### Task brief
Search the material for lines containing the word "Collapse", and copy each one.

### Entries shown
--- START ---
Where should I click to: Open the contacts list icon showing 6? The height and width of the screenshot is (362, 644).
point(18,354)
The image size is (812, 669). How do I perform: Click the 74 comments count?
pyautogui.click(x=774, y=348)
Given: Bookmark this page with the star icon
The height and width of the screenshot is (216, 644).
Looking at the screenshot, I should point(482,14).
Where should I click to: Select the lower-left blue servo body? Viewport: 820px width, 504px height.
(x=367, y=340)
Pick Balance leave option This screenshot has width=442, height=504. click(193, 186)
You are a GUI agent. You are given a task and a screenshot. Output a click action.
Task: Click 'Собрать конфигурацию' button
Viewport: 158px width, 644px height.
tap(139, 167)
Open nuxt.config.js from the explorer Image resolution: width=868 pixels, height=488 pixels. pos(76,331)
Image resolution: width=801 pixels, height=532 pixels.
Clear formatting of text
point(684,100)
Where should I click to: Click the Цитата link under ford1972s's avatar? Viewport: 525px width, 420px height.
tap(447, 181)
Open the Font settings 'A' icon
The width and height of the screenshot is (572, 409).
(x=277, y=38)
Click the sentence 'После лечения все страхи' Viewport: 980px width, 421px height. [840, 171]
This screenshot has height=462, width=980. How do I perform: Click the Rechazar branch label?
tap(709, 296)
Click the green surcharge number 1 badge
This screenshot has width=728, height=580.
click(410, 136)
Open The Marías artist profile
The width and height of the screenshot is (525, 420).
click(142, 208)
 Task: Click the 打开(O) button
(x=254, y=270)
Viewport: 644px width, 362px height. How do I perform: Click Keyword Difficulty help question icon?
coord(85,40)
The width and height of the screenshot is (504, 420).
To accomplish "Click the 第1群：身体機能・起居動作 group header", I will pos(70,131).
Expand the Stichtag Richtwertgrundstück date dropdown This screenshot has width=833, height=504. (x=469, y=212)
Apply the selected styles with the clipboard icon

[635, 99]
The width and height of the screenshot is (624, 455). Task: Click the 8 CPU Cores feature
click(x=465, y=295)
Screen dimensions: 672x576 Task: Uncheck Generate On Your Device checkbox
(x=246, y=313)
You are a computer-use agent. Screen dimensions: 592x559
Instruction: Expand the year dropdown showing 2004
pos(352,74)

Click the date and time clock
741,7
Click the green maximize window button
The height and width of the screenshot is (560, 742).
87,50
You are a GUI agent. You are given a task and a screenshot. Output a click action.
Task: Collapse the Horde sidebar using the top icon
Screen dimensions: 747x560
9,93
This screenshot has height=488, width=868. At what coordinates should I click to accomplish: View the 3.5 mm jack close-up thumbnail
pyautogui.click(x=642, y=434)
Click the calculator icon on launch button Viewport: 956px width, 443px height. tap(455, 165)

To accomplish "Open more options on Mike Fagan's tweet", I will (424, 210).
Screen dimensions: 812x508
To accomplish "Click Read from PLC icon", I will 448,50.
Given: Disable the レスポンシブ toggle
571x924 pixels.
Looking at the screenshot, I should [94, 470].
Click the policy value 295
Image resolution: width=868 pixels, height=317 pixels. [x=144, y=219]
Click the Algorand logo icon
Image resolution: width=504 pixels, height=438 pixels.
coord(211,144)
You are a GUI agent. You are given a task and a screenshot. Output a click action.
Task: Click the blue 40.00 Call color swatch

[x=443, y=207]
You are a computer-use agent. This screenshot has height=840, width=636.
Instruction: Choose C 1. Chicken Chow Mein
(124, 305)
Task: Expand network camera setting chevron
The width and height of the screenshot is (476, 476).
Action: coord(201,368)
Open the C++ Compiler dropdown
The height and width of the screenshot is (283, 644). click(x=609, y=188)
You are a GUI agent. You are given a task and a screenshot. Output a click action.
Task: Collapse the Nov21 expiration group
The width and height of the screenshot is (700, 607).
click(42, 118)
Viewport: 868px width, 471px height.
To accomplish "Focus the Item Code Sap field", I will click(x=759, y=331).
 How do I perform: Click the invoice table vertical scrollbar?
--- END ---
### Exercise solution
Task: Collapse the Horde sidebar using the top icon
Task: Collapse the Nov21 expiration group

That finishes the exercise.